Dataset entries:
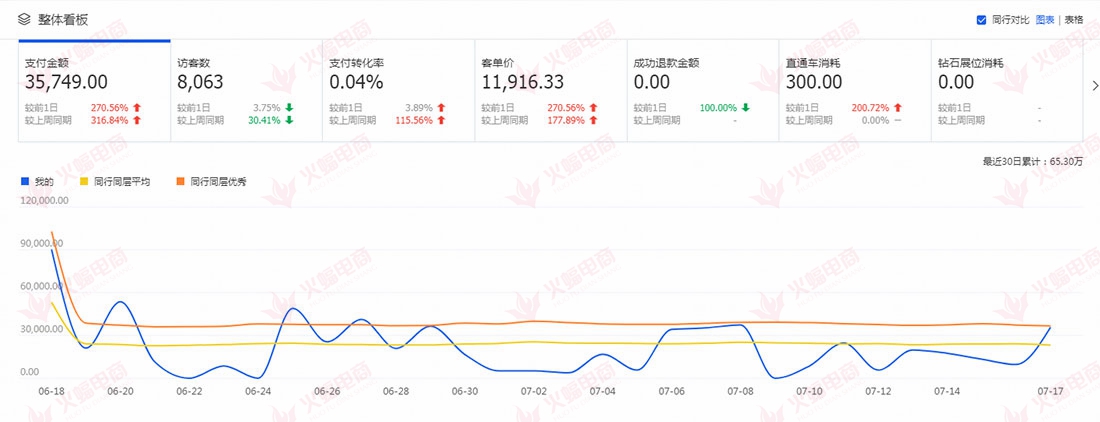Select the 支付金额 metric card
This screenshot has width=1100, height=422.
94,90
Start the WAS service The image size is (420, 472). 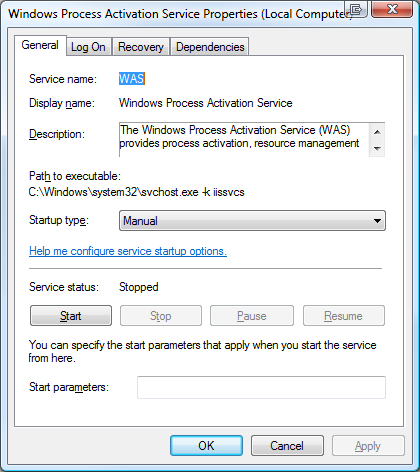[x=71, y=316]
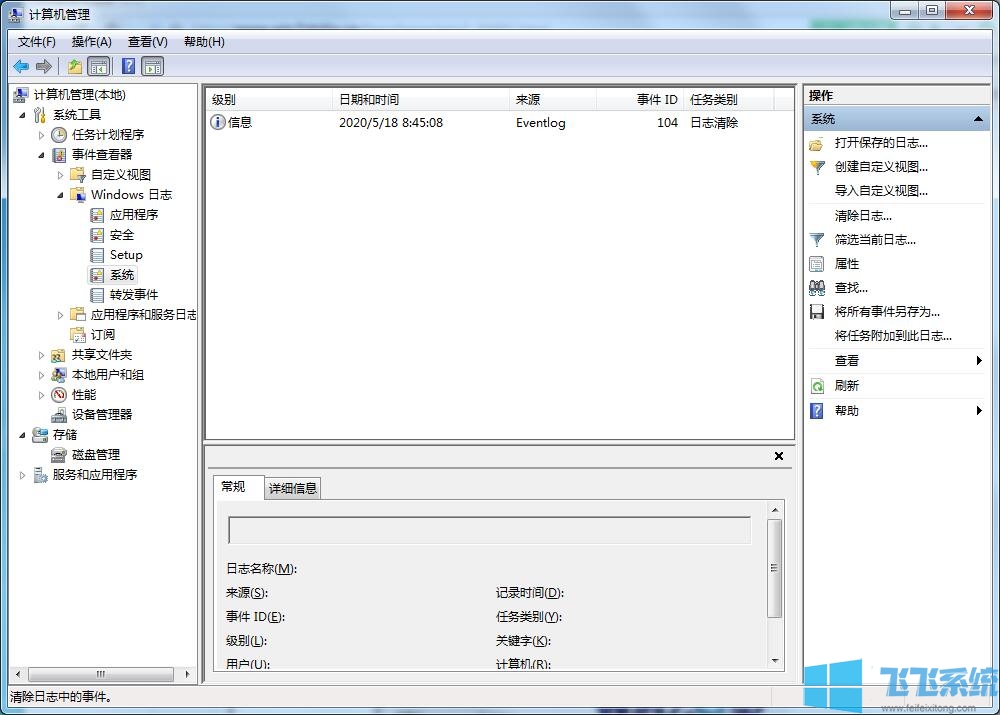The image size is (1000, 715).
Task: Click the forward navigation arrow
Action: point(44,66)
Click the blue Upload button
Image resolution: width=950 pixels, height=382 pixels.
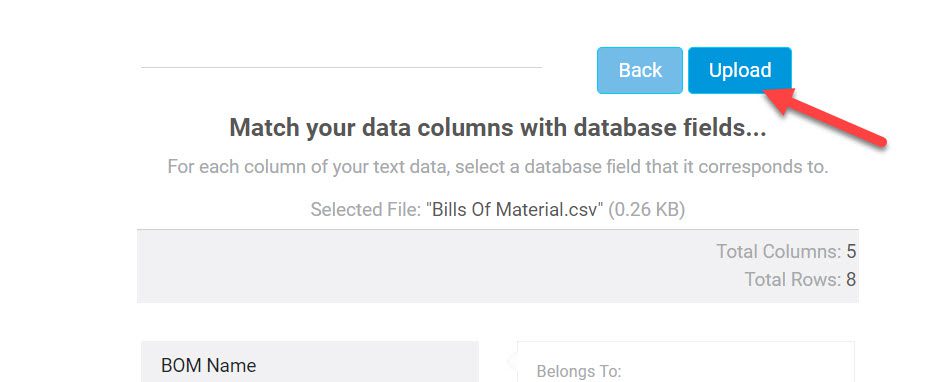[x=740, y=70]
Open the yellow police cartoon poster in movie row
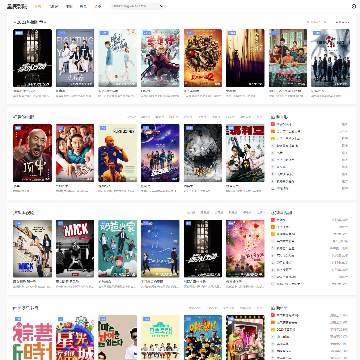 (117, 153)
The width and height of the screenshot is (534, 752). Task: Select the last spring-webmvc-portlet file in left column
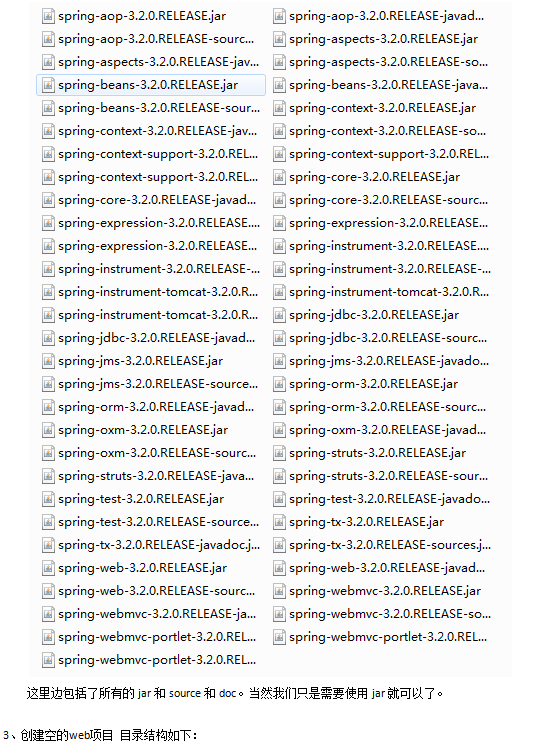pyautogui.click(x=149, y=660)
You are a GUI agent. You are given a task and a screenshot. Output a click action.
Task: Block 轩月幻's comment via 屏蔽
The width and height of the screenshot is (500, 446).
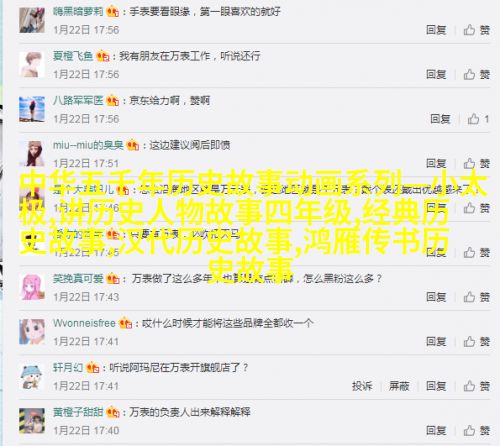[x=399, y=386]
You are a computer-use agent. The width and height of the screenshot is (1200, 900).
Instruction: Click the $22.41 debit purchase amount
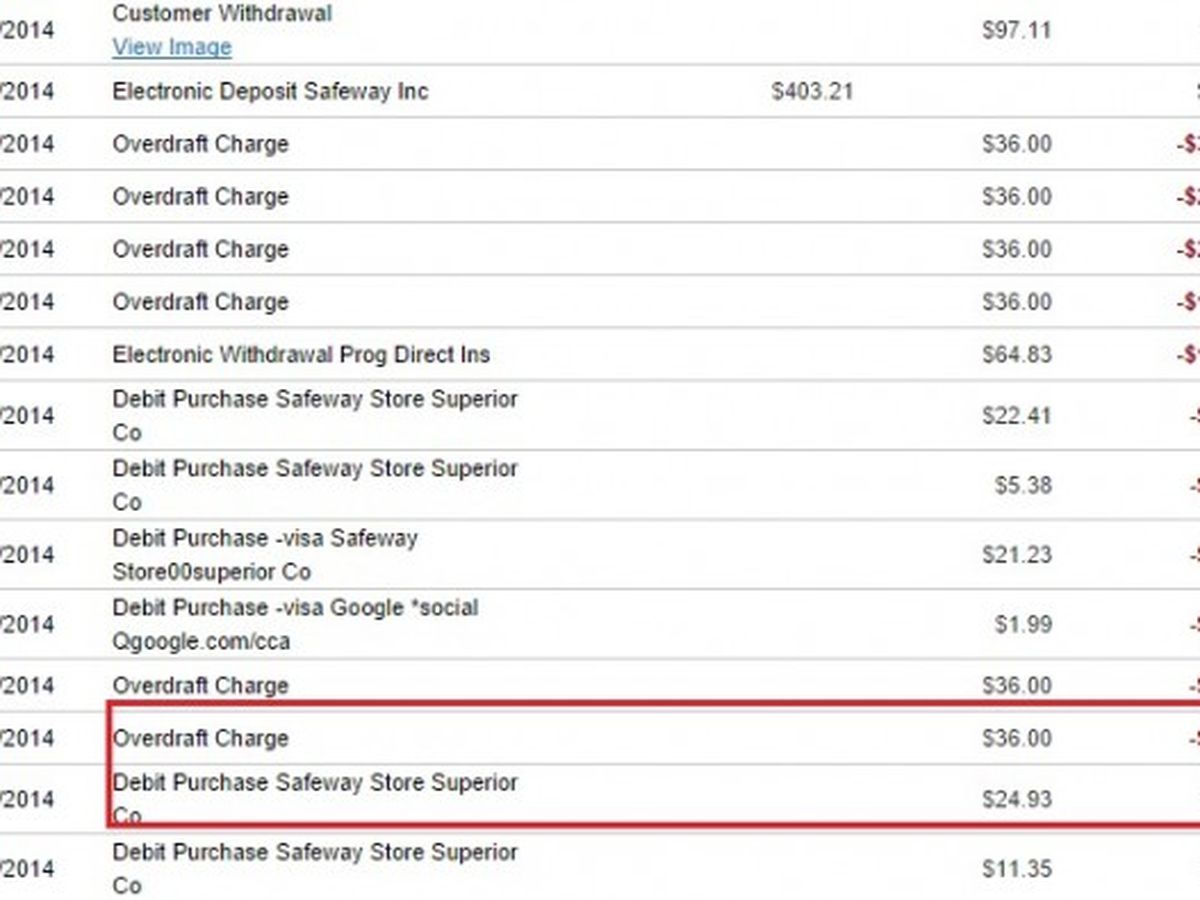click(1016, 416)
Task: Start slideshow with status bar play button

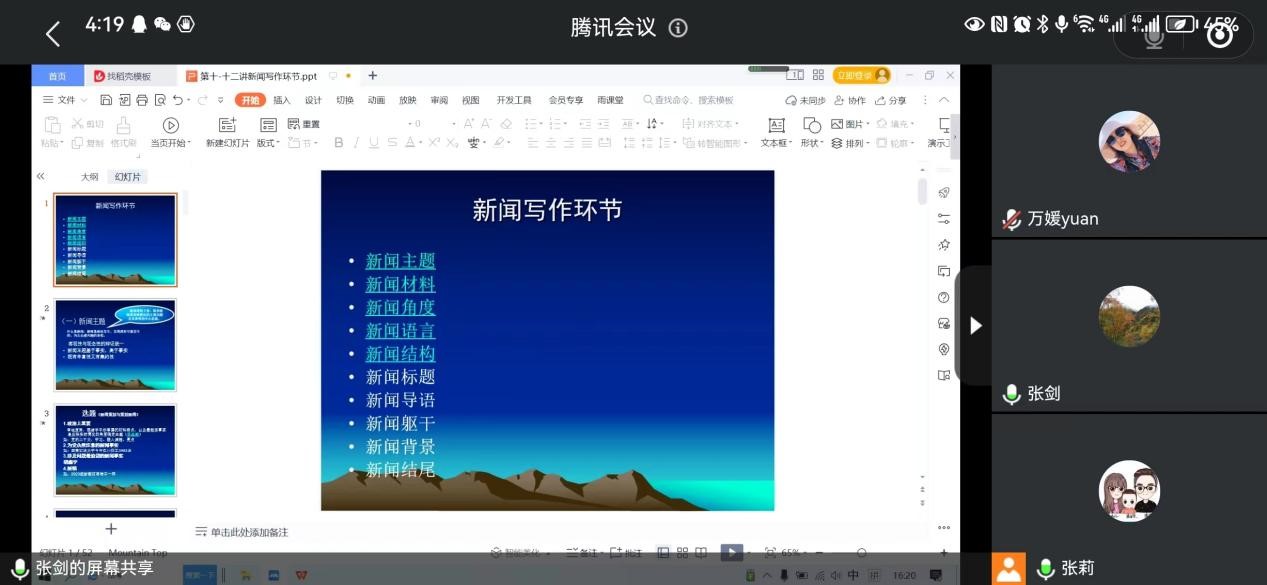Action: [x=732, y=552]
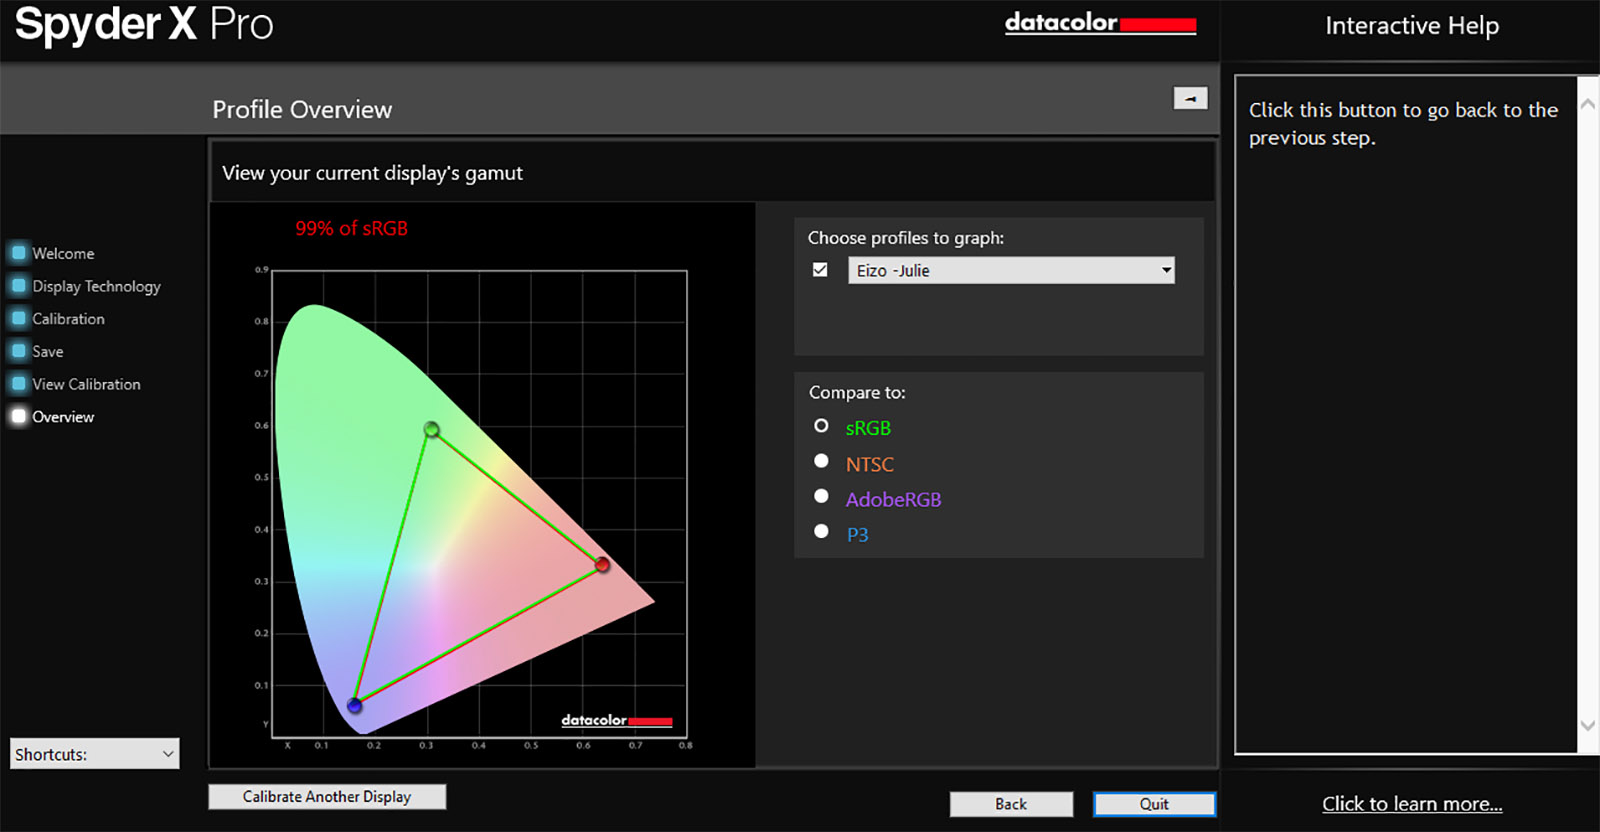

Exercise aim:
Check every line above for the string "agent", and copy the ones that have it.

Result of this task:
You are a GUI agent. You are given a task and a screenshot. Output a click action.
You are a computer-use agent. The width and height of the screenshot is (1200, 900).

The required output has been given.